A dificuldade na leitura e interpretação de textos, que atinge aproximadamente 24% da população mundial, tem representado um obstáculo para o crescimento econômico de países desenvolvidos e emergentes, sobretudo por conta da escassez de mão de obra qualificada. Uma pesquisa do Instituto Global McKinsey, realizada em 70 países, avalia que, nos próximos 20 anos, a falta de mão de obra pode levar à estagnação da economia mundial.

No Brasil, onde 20,3% da população apresentam algum grau de analfabetismo funcional, a escassez de trabalhadores qualificados produziu o aumento, no primeiro trimestre deste ano, do número de autorizações de trabalho concedidas a estrangeiros.

– Estudos mostram que a leitura voluntária melhora as notas escolares e, consequentemente, a performance do aluno para atender às demandas profissionais – explica o alemão Juergen Boos, diretor da Feira de Frankfurt, um dos principais fóruns mundiais de discussão sobre educação.

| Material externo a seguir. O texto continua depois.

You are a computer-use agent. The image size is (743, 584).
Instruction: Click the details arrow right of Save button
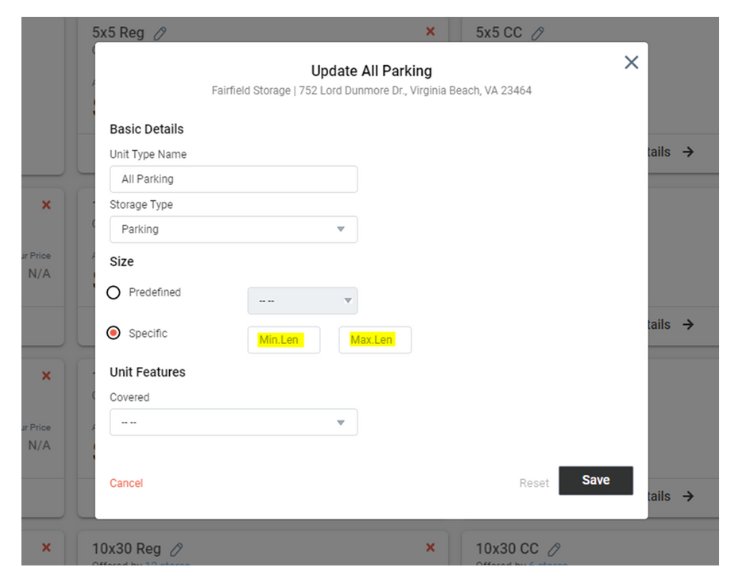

Uma das soluções encontradas para combater o analfabetismo funcional foi desenvolvida na Índia, que adotou um método chamado Same Language Subtitling (SLS), criado por Brij Kothari, fundador da entidade sem fins lucrativos PlanetRead. O programa insere legendas, no idioma hindi, em atrações e filmes transmitidos pela televisão indiana, um dos meios de comunicação mais populares no país. A estratégia é fazer com que pessoas com um nível de alfabetização baixo associem a fonética das palavras com sua grafia, o que, na avaliação do professor indiano, leva a um “aprendizado automático”.

O procedimento é oferecido hoje a cerca de 150 milhões de pessoas em instituições de ensino indianas e por meio da rede pública de televisão Doordarshan, que, desde 2006, adotou a legenda em algumas atrações.

Outro método que vem obtendo êxito é o desenvolvido pela educadora Ursula Suter, fundadora do empreendimento social Avallain AG. Com o objetivo de reduzir o analfabetismo funcional na Irlanda, país onde 25% dos adultos apresentam dificuldades de leitura, a professora suíça criou uma plataforma on-line, com atividades lúdicas, na qual os usuários treinam a compreensão e a escrita em situações do dia a dia, como numa entrevista de emprego ou em compras no supermercado. O programa, inserido na proposta de e-learning, com apoio do governo irlandês, já formou 54.741 leitores, muitos deles desempregados e moradores de ambientes rurais. Com os bons resultados, o método já foi exportado para Alemanha (382.250), Turquia (4 mil) e Quênia (200).

– Com o maior acesso a computadores e celulares, é possível superar barreiras no processo de alfabetização de jovens adultos. A falta de opções de transporte público, a falta de tempo e a timidez afastavam as pessoas das escolas de formação. Em casa, no entanto, na frente do computador, o aprendizado é confidencial, e as pessoas conseguem encontrar tempo para exercitar a leitura e a escrita – avalia Ursula Suter.

No Brasil, onde 72% da população têm telefone celular, o matemático José Luis Poli trabalha num programa para smartphones que oferece atividades de leitura e escrita para crianças e adultos. O aplicativo, em fase de teste, conterá 4.800 exercícios de português, matemática e ciências. O matemático pretende, numa segunda fase, oferecer cursos profissionalizantes por meio do celular. O projeto educacional tem sido testado em escolas no interior de São Paulo com crianças, adultos e portadores de necessidades especiais. Em 2013, Poli quer testar o aplicativo com 5 mil pessoas de todo o país. No ano seguinte, tentará apresentar o método educacional ao governo federal.